Just occasionally events fall into place.  Despite our awful summer, the weather briefly brightened, the view down the valley cleared, one of our members (Andy Morgan) turned up on cue and chipped a ball onto the green, the camera was already on station 5 meters up a pole, the wireless shutter triggered, the ball was caught in mid-flight (I promise it wasn’t added afterwards, just slightly enlarged) and it all fell into place.  Norman was eventually persuaded that this was the best view of the hole and with some ‘post-production’ figures added to the tee, everyone was content.

Then it appears in newsprint and the detail that provides the atmosphere has gone, the contrast has disappeared and there is no depth to the picture.  So, to set the record straight, here is the original – still not as good as the high resolution version (WordPress compression does it no favours) but still a marked improvement on the newsprint version.  Click on the picture to see a slightly enlarged version.

Postscript:  It turns out the Journal also fiddled with one of the paragraphs.  This is what Norman Harris actually said:

Intriguingly, there was once an issue with this 17th hole. When the course was established in 1992 the nine holes were played twice from the same tees. Then came the idea of having alternative tees on the second nine.

A number of players thought that a retrograde step – though possibly  this resistance was all down to the new 17th seeming to be just too difficult. Not least by the ladies, who opted to play their tee shot from the drop area.  Now, they face up to the challenge of clearing the canyon, regardless of the possible consequences.
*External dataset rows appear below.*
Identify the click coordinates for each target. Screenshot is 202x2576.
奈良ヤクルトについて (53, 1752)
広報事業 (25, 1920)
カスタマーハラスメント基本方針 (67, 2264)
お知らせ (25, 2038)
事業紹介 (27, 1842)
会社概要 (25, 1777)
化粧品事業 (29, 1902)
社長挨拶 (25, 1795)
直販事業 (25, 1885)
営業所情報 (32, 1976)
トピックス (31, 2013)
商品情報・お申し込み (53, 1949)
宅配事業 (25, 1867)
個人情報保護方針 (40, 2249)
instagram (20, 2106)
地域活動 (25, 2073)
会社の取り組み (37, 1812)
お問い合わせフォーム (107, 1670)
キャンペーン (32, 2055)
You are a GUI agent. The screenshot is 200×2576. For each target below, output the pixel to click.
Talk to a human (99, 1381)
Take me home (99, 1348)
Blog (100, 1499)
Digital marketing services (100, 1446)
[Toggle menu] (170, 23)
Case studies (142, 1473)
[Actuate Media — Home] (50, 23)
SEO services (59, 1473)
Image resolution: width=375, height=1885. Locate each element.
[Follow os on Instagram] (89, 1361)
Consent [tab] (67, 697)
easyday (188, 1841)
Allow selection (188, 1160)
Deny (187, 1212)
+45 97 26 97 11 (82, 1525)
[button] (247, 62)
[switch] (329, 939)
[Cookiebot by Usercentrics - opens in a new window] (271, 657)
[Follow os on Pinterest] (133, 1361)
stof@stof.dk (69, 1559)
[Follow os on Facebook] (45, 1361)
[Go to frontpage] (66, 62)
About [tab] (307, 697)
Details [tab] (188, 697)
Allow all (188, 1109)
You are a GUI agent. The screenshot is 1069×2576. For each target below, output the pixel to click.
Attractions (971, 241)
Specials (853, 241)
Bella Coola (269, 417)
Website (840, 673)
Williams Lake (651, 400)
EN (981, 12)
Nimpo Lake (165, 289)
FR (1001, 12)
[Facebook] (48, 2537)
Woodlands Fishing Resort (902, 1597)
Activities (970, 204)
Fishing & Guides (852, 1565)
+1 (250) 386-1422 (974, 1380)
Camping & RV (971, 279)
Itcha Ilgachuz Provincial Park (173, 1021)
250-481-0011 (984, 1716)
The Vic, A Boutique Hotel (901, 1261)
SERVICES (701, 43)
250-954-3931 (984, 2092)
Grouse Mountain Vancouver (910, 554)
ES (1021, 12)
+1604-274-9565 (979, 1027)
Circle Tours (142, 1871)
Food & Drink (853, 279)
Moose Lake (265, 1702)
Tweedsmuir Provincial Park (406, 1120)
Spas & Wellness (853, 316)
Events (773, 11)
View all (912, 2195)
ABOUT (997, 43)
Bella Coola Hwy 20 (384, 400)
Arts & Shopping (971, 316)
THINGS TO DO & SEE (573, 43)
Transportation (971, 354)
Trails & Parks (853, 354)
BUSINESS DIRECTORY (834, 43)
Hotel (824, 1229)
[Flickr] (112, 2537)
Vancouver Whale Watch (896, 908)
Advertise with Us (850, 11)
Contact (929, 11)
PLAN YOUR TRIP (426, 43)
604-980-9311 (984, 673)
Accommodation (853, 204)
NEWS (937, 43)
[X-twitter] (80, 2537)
Great Golf Holes of the North

Well, it has appeared in today’s Newcastle Journal but the reproduction on newsprint is always disappointing.  The original shows quite a lot of detail through the mist and into Acomb on the other side of the Tyne Valley – most of this has disappeared.  Maybe I am too critical – here are the two versions for comparison:

Fine words Norman.  Actually the image above suffers some more by being scanned, so the comparison is not entirely valid.  Anyway, this is as nature/Photoshop intended:

In fairness to the Journal, the online version is almost identical apart from some injudicious tree felling: http://tinyurl.com/cdpmsqg

Allendale Golf Club and the 17th next!


Finally managed to time a trip to Bellingham in good weather.  The course was looking excellent although it was a pity nothing was in bloom.  The assignment was for a Signature Holes article being produced by Norman Harris (The Sunday Times and Observer) for The Journal.  The 18th at Bellingham, Boggle Hole, is the first of a series.  The attached panorama will not be used so I don’t feel bad about pre-publishing, particularly as I risked life and limb on the bar roof capturing it – don’t look too closely for the hand crafted stitch.  The pictures that will be used were all captured from a 17 foot Brodex pole – a bit like fishing – cast and hope.  It is difficult to photograph – the two challenging aspects are the two ravines on the approach and it is only side-on that they become visible.  Unfortunately the panorama does not suit the proposed layout for the article.